The effect of nicotine, amphetamine, and cocaine strongly fit in the multistage model of addiction. Each of these drugs has an acute effect on the learning and attention of individuals who take drugs. For example, the response that smoking enhances cognitive is generally accepted by researchers but numerous studies have confirmed animal laboratory improve the processes of cognitive immediately after administering nicotine. Similar studies with human smokers did not arise to a conclusion because the participants in the study were smokers who received nicotine after a period of abstinence. The observed results might have revealed the withdrawal reversal effects as opposed to improvements in normal cognitive strength. Another study suggests that nicotine influences reaction time and attention in naĂŻve people.

Although drug abuse fosters the learning of cue-induced drug-seeking and strong stimulus association, some appear to have effects that are mixed with other cognition and types of learning. For example, a clinical study on morphine and oxycodone effects concluded that the two drugs give variable effects on cognition. Both improved the recall of men prose slightly, but morphine impaired the performance of both sexes slightly on a working memory test in which they were required to come again a set of digits using the reverse order. In another study, mice have given morphine and trained to escape at a light signal of a shocking foot, although morphine-treated mice had a high score on quickness and frequency, the study attributed to the increased activity of motor as opposed to learning enhancement (Castilla-Ortega et al 2017).

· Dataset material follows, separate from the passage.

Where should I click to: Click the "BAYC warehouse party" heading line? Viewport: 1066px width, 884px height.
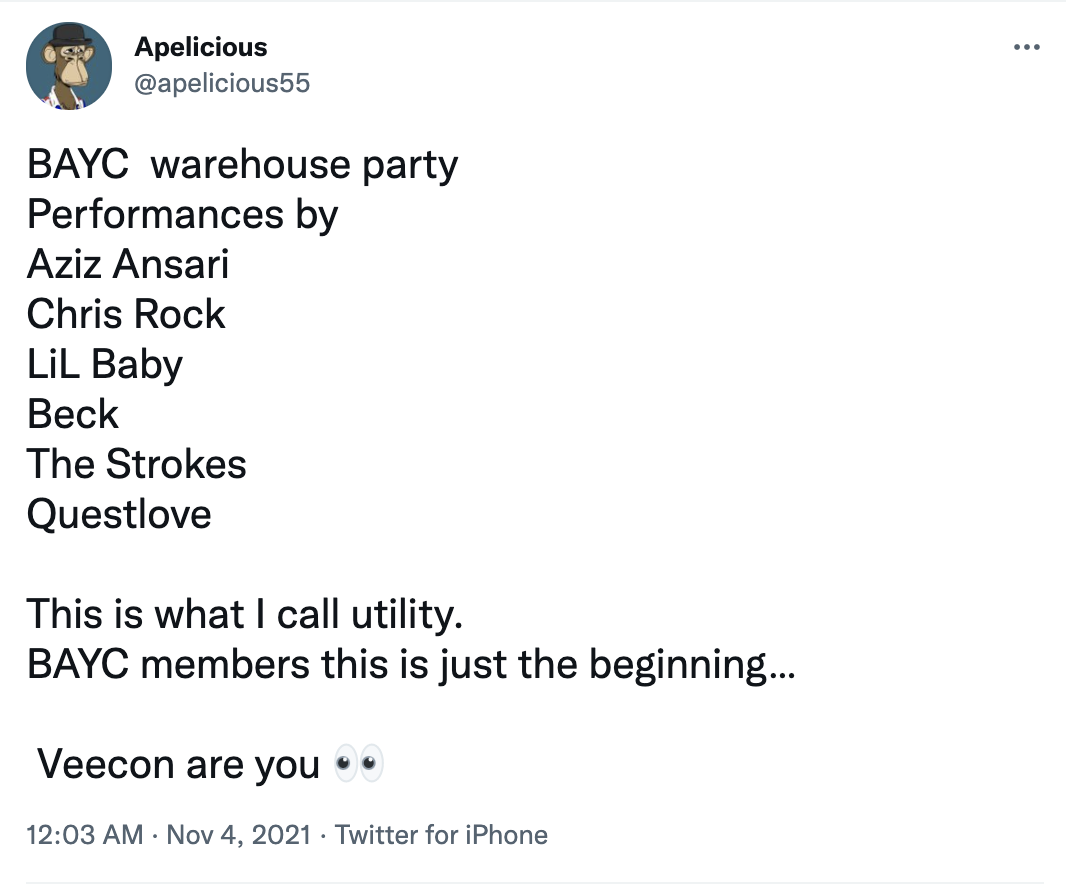coord(242,164)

Recent studies have concluded on the long-lasting ability of associations of drug-stimulus to provoke relapse and influence behavior (Waters, & Leventhal, 2015). Studies have proved that multiple abused substances may cause communication to reshape pathways between the synaptic plasticity, which could result in both persistence and formation of drug-stimulus association maladaptive. Nicotine and cocaine can directly induce one form of neurons, the strengthening of synaptic plasticity connections by using the process of called long term potentiation. Marijuana stimulates the endocannabinoid system, which leads to inhibition in some instances together with facilitation in other instances. Morphine results in long term potentiation of neurons that exhibit inhibitory control of the synaptic plasticity activity through neurotransmitter gamma-aminobutyric acid.